Other women of course.
Just another thing to overcome , was how Laura thought about her looks.
Yes, it was nice to be attractive—but in her line of work, women that looked like her were usually married.
To the CEO.
They weren’t whip-smart botanists who dreamed of unlocking nature’s secrets, or maybe finding a cure for lymphoma in an undiscovered plant hidden in some remote rift valley.
Her unpaid leave was about taking some personal time. About tying up loose ends. About mending fences. About forgiveness—making some family peace—or at least trying to.
Family peace.
What a concept.
Chapter 8
The strange noise that issued from deep inside the Honda’s dashboard sounded like a death rattle. A moment later, an uneven thrashing sound filled the car. Metal on metal. Laura reached forward and thumped the top of the dash, trying to stop the mechanical arrhythmia.
This had happened before.
She thumped the dash again. The car’s cabin fell silent. The damn AC had just flatlined.
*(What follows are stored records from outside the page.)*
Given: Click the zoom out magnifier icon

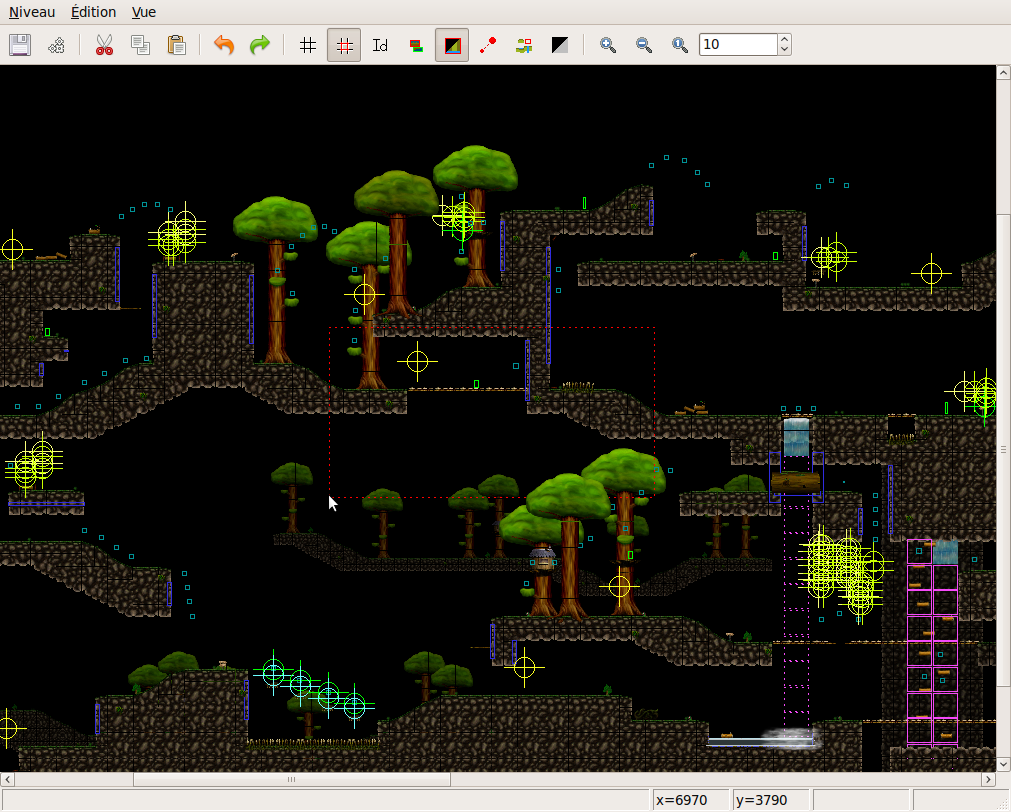Looking at the screenshot, I should pos(644,45).
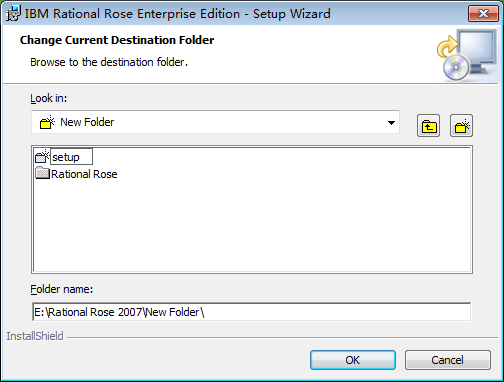
Task: Click the Look in label
Action: [x=49, y=98]
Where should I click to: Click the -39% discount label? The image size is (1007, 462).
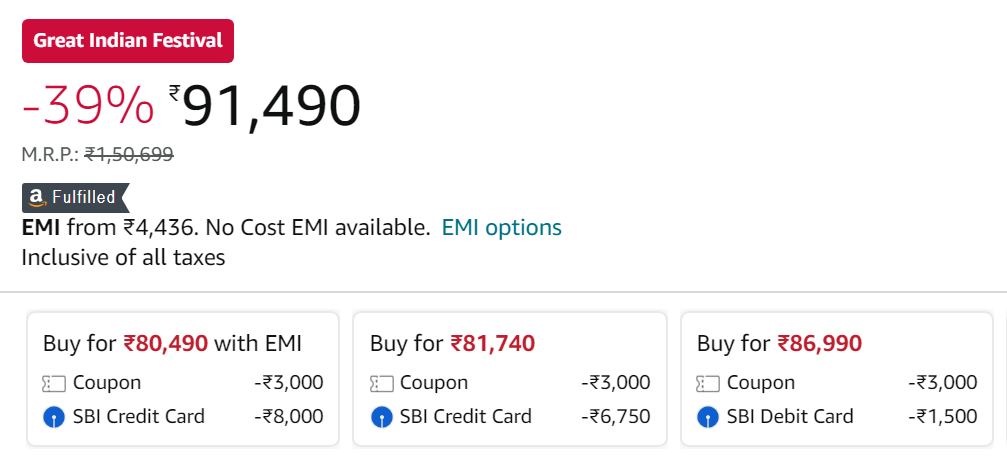pos(88,107)
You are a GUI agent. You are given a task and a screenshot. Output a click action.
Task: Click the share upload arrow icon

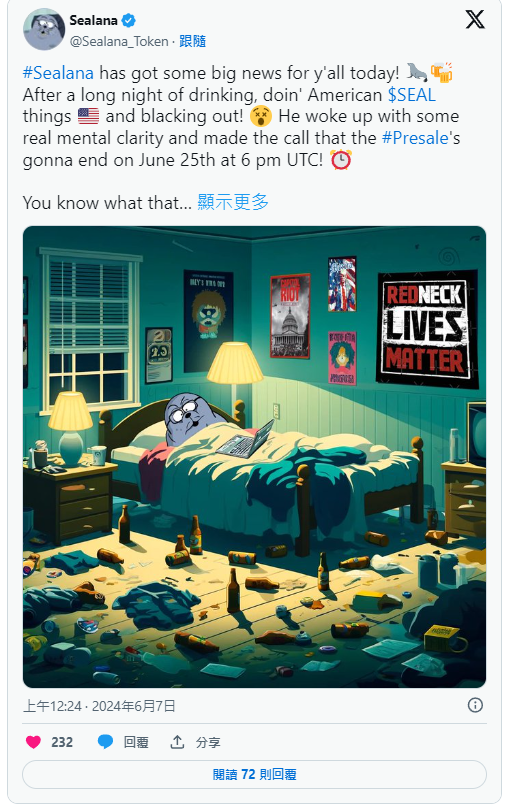pos(177,741)
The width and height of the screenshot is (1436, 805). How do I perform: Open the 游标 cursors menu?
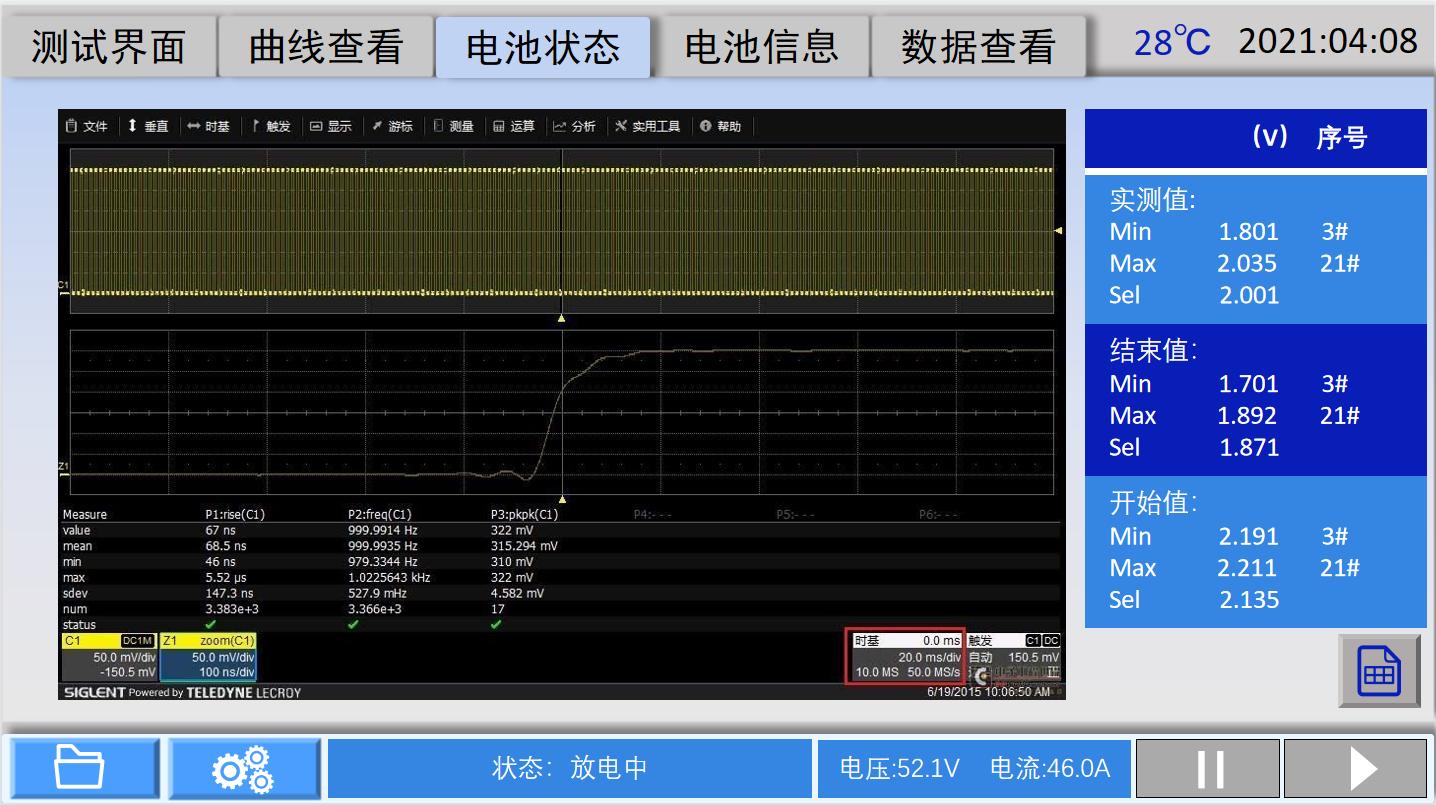(393, 127)
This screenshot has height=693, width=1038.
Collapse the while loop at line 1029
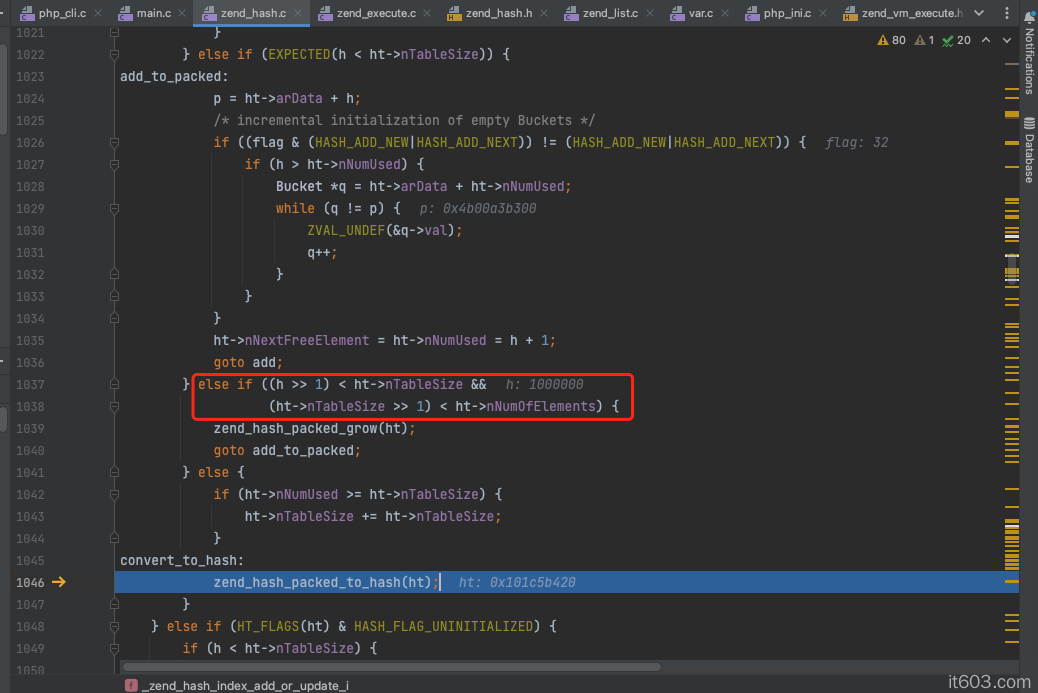click(x=114, y=208)
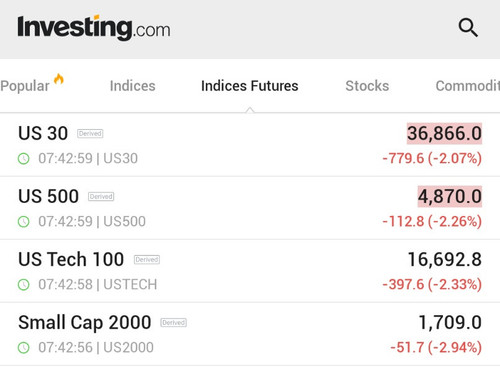
Task: Click the green clock icon for US Tech 100
Action: pos(24,285)
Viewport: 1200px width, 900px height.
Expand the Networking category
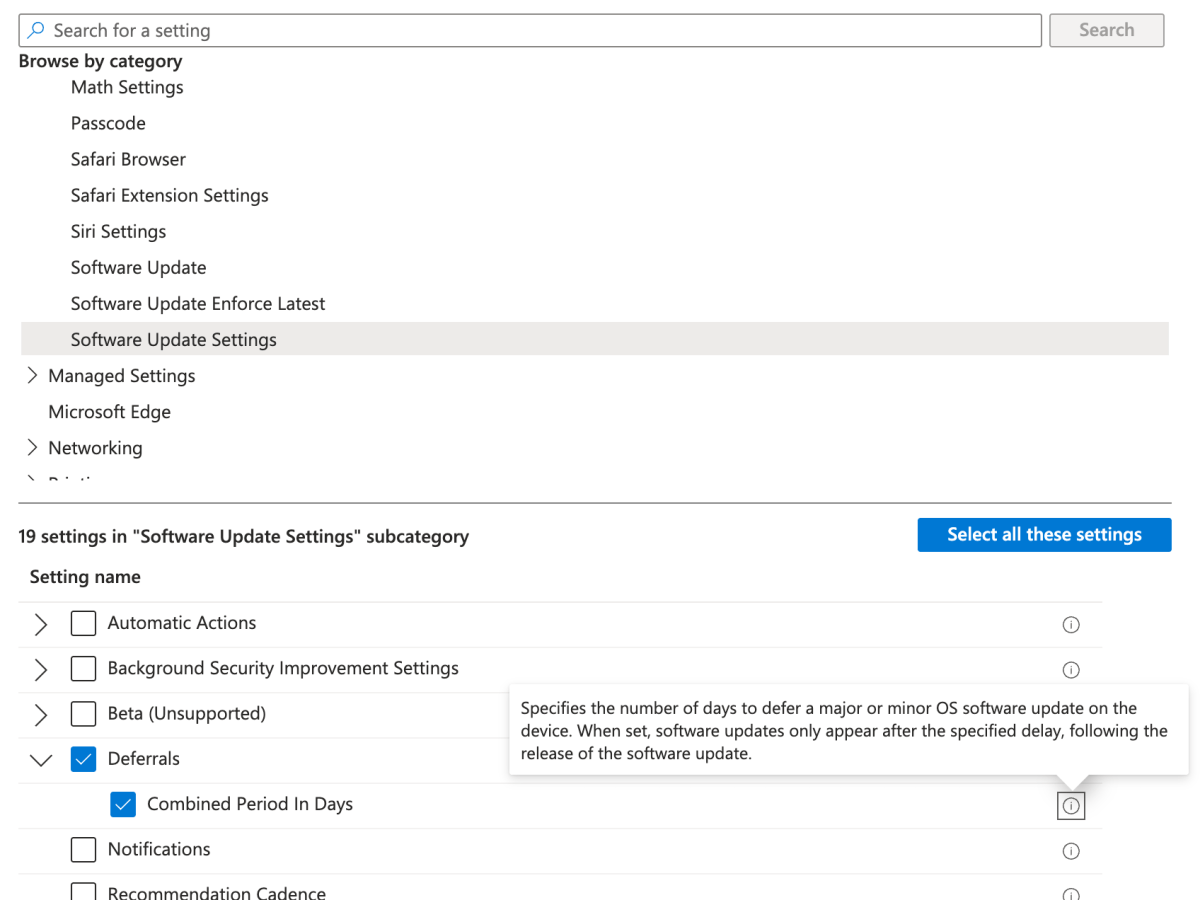[x=31, y=447]
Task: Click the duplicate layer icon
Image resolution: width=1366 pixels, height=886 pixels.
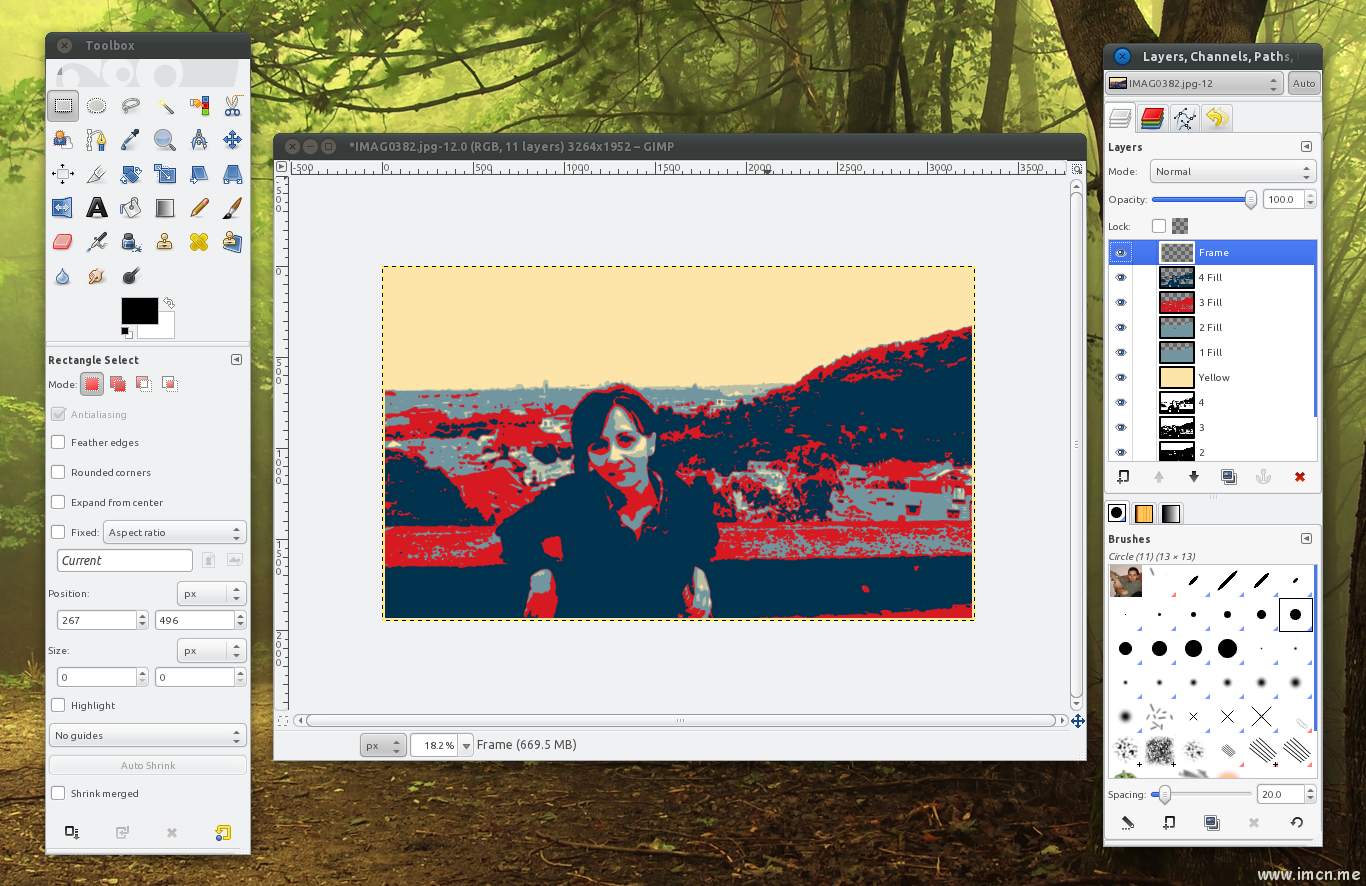Action: pyautogui.click(x=1229, y=477)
In the middle of the desert!
“Shit.”
She rocked forward and pushed a button, clicking it in and out. Then she worked a lever, toggling it back and forth, trying to coax the thing back to life. It was useless. Shot. Alert the next of kin. The thing had gone legs up.
“Great. Just great.” Why hadn’t just she spent the money and rented a car for the trip? Laura rolled her window down and was immediately blasted by the desert heat. It looked like she was going to have to revert to the old 2-70 air conditioning for the rest of the trip. Both windows down at seventy miles per hour .
With air blasting in, she reached up and pulled her hair back, twisting it in a loose ponytail as the Civic dropped down a gentle rise and she found herself skirting along a straight section of road that paralleled the aqueduct.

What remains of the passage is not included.